— Reading passage —
■ ■ ■ ■ ■

Sitting in the car travelling east on the M61 to meet a friend that I have not seen for some time. Eager to honour my word – to arrive at 6pm – leave from parents home with a fifteen minute margin. Grateful to my brother for fantastic job he’s done on servicing/valeting the car – it sparkles, it drives well. Looking forward to spending time with friend – has been many years since we last talked openly and shared a meal together.
Signpost says there are long delays on M62 junctions 20 and 24 due to accident. Wondering “Does it impact me?” as it could on the western route or the eastern route. Hit the M62 traffic flows and then hits me that accident, that delay is on route and will impact me. Frustration, annoyance shows up – why me, why today? Temptation to stay on M62 is strong: have travelled this route many times and don’t know how else to get there! Nonetheless, turn off at the first exit before the blockage – part of me gets that is the wisest choice.
Driving along the slip road and a roundabout shows up. Many exits, which exit to take? Take one, find place to stop, get SatNav out, enter in destination, wait, route is calculated. Remaining 30 miles will take hour and half instead of 30 minutes – will be late. Annoyed. Make call to friend and leave message so she knows what is so and how it is likely to turn out. Put myself in the hands of the SatNav.
The road is dirt track, no other cars travelling on it, pot holes everywhere, drive slowly. “Am I on the right road? Is this a dead end? Has SatNav got it wrong?” Uncertainty and vulnerability is generating fearful thoughts. Plough in – trust that it will all work out, can be with whatever shows up. Soon driving on a proper road. Relief. All is well for 10 minutes or so then end up on built up areas of local town. So different from my world – town is dirty, poor, signs of neglect everywhere, was really something during Industrial Revolution and now looks like Detroit.
Frustration, annoyance and anger are all present: built up areas, 30mph speed limit, traffic lights everywhere, traffic, stop, start, not getting anywhere. “It’s not fair, why me, why trapped here in hell?” Towns, cities, built up areas don’t speak to me. Nonetheless an angel is present and speaks “Be with what is and what is not. Be patient. Accept world just as it is and just as it is not. That is freedom: being with what is and what is not is the access to authentic freedom!” Now relaxed, no hurry, simply taking in the scenery, listening to the music on the radio.
Suddenly, road leaves town centre behind and starts to wind and climb up. One bend after another, climbing, car struggles, change down a gear. Arrive at top of big hill, look down and this thought shows up “Wow, how beautiful!” Countryside everywhere: rolling hills, country road, no traffic, clear roads, now travelling at 50mph. “”Wow, how beautiful to be so high up, here in God’s country! What luck. If it had not been for the accident, the traffic jam, this world would never have been disclosed to me!”
Joy is present, wonder/awe is present, peace is present whilst driving on the ideal road for me – one that snakes around from side to side and up and down. Water! Lake? Reservoir? Stop car by side of road. Get out and just look – really look at the sunshine hitting the water and the wind caressing the water – water is rippling. How beautiful!
What fun, what joy, what beauty, how wonderful the experience of driving is. Have not traveled on this kind of road for a long time. Then another ‘lake/reservoir” shows up. “Wow. This is the body of water that has shown up many times on my travels on the M62. Each time wanting to get off M62 to take a closer look. This time, today, that closer look is taking place.

■ ■ ■ ■ ■

— Description of the task —
List every length of time that the driving account gives in minutes or hours. Use only the driving account above to answer.

— Given material —
■ ■ ■ ■ ■

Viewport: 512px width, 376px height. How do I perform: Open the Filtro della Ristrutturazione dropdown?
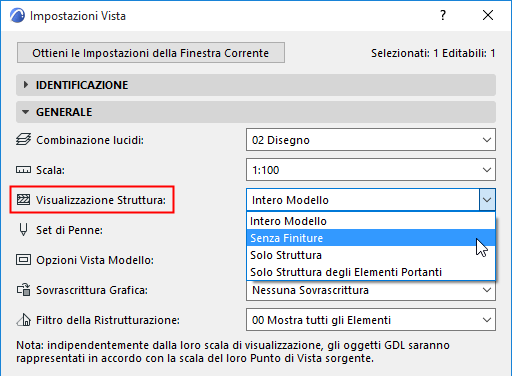tap(371, 320)
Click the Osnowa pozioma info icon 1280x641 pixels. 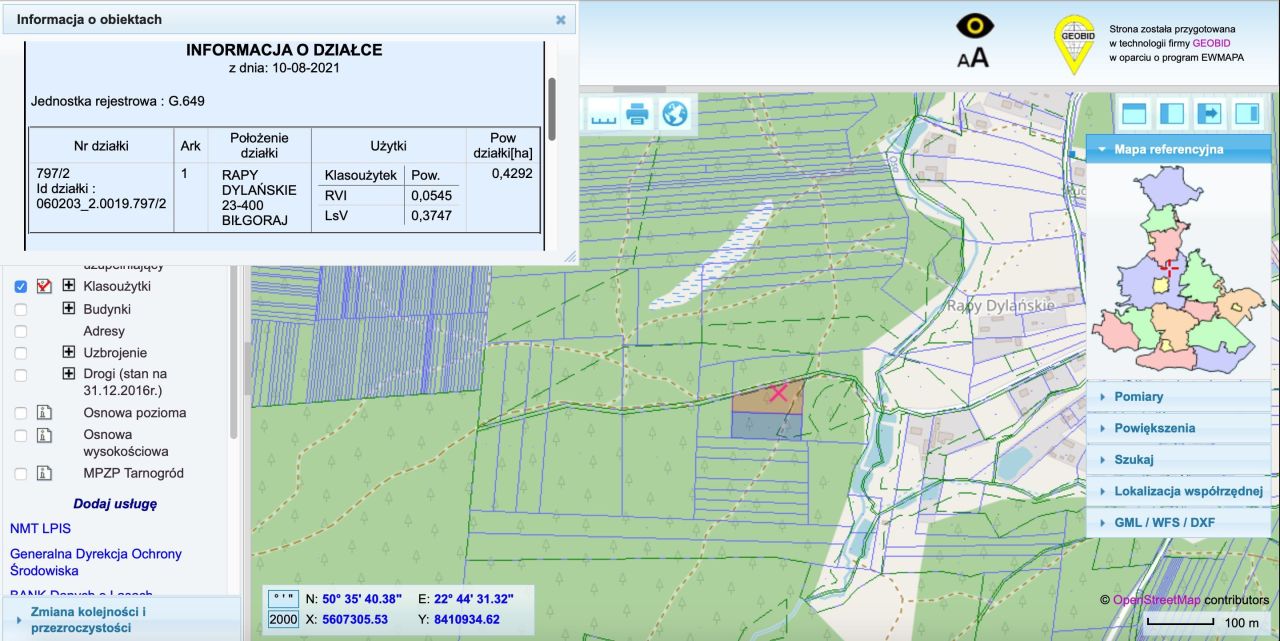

■ ■ ■ ■ ■

— Written response —
- fifteen minutes (the margin for leaving)
- an hour and a half (how long the remaining 30 miles will take)
- 30 minutes (the usual time for those 30 miles)
- 10 minutes or so (how long all is well on the proper road)